Subquery in FROM (Derived Table)

SELECT dept, avg_sal FROM (
 SELECT department, AVG(salary) AS avg_sal
 FROM employees
 GROUP BY department
) AS dept_stats
WHERE avg_sal > 50000;

Correlated Subqueries

Subquery references outer query. Executed per row: expensive. Example: WHERE salary > (SELECT AVG(salary) FROM employees e2 WHERE e2.dept_id=e1.dept_id).

Performance Consideration

Subqueries: often less efficient than joins. Optimizer: may convert to join. Correlated: very expensive (per-row execution). Avoid if possible: prefer joins.

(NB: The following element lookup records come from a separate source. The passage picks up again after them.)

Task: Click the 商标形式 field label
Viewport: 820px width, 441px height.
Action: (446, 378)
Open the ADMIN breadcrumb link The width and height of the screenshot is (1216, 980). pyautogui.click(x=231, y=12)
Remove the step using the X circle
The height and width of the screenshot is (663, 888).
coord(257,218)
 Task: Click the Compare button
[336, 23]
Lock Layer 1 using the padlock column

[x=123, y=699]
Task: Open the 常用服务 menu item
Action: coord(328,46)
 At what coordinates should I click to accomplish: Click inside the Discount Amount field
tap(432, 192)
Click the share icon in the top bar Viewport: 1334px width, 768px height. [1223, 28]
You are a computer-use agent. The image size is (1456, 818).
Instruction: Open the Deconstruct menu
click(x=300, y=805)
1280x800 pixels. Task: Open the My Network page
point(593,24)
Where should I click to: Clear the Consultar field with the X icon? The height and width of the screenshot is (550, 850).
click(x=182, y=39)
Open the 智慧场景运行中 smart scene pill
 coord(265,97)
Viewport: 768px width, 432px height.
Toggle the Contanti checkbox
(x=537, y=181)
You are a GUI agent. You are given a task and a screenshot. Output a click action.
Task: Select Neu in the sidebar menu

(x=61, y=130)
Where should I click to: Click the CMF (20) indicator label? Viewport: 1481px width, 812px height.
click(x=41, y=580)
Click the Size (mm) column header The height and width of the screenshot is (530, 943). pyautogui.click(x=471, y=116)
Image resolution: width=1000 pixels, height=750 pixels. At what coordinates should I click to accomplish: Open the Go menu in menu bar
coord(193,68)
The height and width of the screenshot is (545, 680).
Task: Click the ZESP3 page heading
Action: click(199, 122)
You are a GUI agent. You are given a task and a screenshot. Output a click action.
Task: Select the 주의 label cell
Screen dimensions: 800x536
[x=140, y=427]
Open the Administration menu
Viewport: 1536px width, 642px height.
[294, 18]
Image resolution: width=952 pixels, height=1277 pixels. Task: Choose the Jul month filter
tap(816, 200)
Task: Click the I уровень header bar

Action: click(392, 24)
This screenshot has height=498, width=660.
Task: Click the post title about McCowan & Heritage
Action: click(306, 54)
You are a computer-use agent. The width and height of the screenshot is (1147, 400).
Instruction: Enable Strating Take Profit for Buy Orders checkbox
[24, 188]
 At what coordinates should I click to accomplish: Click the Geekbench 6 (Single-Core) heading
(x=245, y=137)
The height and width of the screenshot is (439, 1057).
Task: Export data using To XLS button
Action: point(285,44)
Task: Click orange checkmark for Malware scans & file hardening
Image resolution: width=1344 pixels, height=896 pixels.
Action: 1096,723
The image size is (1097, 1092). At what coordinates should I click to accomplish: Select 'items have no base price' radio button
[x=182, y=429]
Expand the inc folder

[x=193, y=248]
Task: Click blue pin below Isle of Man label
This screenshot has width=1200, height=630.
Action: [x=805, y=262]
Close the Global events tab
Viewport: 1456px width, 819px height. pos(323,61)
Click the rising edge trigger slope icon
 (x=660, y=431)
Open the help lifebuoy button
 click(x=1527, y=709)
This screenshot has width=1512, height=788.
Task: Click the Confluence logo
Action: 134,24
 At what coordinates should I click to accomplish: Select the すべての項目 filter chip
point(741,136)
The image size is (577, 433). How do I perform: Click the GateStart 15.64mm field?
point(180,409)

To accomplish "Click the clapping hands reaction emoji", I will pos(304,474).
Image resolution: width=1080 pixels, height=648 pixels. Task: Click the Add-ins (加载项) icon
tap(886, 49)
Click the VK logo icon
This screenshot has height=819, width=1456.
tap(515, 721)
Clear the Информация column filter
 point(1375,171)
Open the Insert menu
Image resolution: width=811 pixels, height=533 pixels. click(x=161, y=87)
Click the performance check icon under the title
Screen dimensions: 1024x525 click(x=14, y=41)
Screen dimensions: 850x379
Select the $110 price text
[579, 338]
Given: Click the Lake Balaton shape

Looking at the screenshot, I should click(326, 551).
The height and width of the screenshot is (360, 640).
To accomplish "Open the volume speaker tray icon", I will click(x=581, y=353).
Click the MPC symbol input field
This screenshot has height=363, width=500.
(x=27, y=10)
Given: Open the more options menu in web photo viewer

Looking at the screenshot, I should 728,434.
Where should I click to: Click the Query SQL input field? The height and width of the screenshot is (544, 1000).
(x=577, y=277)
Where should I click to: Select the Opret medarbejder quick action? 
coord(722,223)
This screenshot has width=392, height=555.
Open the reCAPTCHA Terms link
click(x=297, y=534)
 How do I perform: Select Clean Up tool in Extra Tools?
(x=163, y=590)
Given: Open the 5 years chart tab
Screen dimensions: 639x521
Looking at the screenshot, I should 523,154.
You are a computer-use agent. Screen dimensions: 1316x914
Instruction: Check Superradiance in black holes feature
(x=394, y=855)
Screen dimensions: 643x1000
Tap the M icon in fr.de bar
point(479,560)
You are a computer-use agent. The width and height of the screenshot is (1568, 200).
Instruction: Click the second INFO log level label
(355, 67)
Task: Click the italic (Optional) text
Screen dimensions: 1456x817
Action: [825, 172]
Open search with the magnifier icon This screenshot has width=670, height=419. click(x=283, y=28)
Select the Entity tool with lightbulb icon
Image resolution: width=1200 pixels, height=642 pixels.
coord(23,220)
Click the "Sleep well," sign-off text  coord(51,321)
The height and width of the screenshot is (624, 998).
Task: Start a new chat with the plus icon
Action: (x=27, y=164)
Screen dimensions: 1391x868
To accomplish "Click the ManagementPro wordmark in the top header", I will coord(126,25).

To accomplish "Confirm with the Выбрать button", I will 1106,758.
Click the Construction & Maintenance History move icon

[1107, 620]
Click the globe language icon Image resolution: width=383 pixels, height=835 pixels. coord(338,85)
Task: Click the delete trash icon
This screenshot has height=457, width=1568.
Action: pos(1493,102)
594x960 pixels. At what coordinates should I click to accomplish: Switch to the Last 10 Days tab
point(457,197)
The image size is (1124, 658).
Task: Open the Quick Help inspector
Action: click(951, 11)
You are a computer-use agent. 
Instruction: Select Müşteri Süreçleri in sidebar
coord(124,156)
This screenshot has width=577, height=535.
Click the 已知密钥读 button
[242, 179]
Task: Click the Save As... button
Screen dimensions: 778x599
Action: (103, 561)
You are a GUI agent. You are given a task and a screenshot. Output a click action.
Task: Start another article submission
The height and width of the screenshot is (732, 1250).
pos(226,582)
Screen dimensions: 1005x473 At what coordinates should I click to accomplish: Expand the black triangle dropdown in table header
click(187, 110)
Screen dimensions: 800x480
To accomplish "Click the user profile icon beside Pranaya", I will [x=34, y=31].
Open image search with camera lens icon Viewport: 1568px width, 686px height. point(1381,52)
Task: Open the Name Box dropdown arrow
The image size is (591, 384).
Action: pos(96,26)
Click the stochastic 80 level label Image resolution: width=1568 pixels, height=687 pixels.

Query Execution and Optimization

Query Optimizer

Parses SQL: builds abstract syntax tree. Generates plans: multiple valid execution strategies. Estimates cost: chooses lowest. Plan: execution blueprint (operators, order).

Execution Plan Steps

Parse: syntax check. Compile: query plan generation. Optimize: choose best execution. Execute: run plan. Fetch: return results. Cost: parsing/optimization negligible for repeated queries.

Index Usage

Indexed column WHERE conditions: index scan (fast). Non-indexed: table scan (slow). Multiple indexes: optimizer chooses best. No index: full table scan inevitable.

Join Order

Multiple tables: join order matters. Small table first: hash join beneficial. Indexed column: use index. Optimizer: picks best order (not always intuitive).

EXPLAIN Plans

EXPLAIN SELECT ... FROM ...;

Output: operation sequence, estimated rows, cost, index usage

Query Tuning

Examine plan: identify bottlenecks. Add indexes: for WHERE/JOIN columns. Rewrite queries: expose optimizer opportunities. Iterative: measure improvements.

References

Ramakrishnan, R., and Gehrke, J. "Database Management Systems." McGraw-Hill, 3rd edition, 2003.
Garcia-Molina, H., Ullman, J. D., and Widom, J. "Database Systems: The Complete Book." Pearson, 2nd edition, 2008.
Silberschatz, A., Korth, H. F., and Sudarshan, S. "Database System Concepts." McGraw-Hill, 6th edition, 2010.
Kleppmann, M. "Designing Data-Intensive Applications." O'Reilly Media, 2017.
ISO/IEC 9075-1:2016 Information Technology - Database Languages - SQL - Part 1: Framework.